There’s an article in the NYT today covering one of my philosophy of the body hobbyhorses. Dutee Chand, an 18-year old champion sprinter, has been told she must have surgery or start a drug regimen in order to be allowed to compete in official races. The problem? Her body naturally produces more testosterone than usual, and administrators worry it gives her an unfair advantage:
Arne Ljungqvist, the longtime chairman of the I.O.C.’s medical commission, said a hyperandrogenism policy was necessary because Olympic sports have an overrepresentation of athletes with both male and female anatomical characteristics.
One recent study on women competing at the 2011 track and field world championships found that 7 in 1,000 elite track and field athletes had hyperandrogenism and some blend of male and female anatomical characteristics. That’s 140 times more than expected in the general population.
“People who say, ‘This is nothing; we don’t need this rule,’ don’t know sports or are at some distance from sport,” Ljungqvist said. “This is not an easy matter. It’s an evolving matter. We just can’t bury our heads in the sand and pretend these conditions do not exist.”
My position remains the same as it was when Caster Semenya was under investigation. As I wrote then in The Huffington Post:
The idea of trying to titrate an athlete’s hormones down to level the playing field is, at best, hideously complex and, at worst, impossible. How do you know when the hormone level is ‘fair?’ Once the athlete stops winning? All athletes are physically and genetically exceptional, drawing advantages from differences in height, metabolism, sleep requirements, or anything else that could have an impact on training or performance.The I.O.C. can require these women to reduce the amount of testosterone that they produce, but it should not pretend that it is doing them a favor. A woman is referred to doctors by other players or coaches (the panel did not specify) who suspect that she may be of ambiguous gender. These women are not seeking out medical remediation for their “conditions;” indeed, the assumption is that their genetic abnormalities are giving them an advantage in their chosen field.

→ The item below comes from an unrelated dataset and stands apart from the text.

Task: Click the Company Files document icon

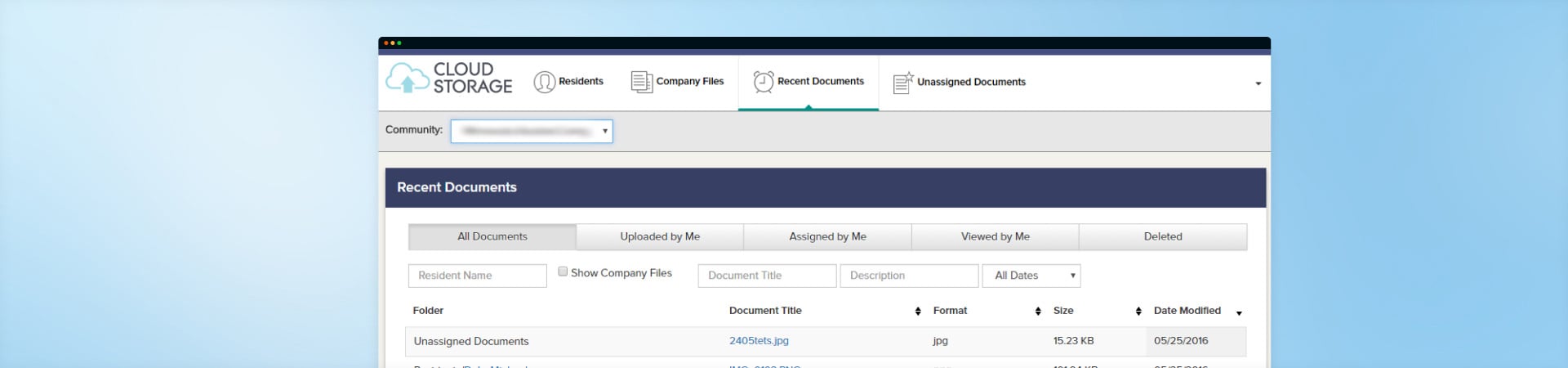Action: 641,82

The new recommendation defines people who are intersex or of ambiguous gender as deficient and requiring treatment. Any abnormalities are defined as problems, not by the people whom they affect, but by external groups who are distanced from any experience of them. Even more worrying, the new recommendation medicalizes not only genetic abnormalities but any testosterone level that deviates from the norm. It suggests that all women should fall within a certain range of hormone expression in order to be women; it implies that deviance requires intervention.
Professional sports is a festival of the statistically-deviant. That’s one reason I love Howard Schatz’s portrait series of world class athletes (the source of the image at the top of this post). Specializing in different disciplines yields a diverse range of fitness and mastery.
There are some kinds of specialization that we shouldn’t ask for or encourage others to attempt (football, for the brain trauma; and sometimes the eating troubles that come with ballet). Think of these as the human equivalents of the grotesqueries of bulldogs. But Chand’s exceptionality is unchosen. She has simply found the niche in which her body (coupled with hard work) can allow her to excel.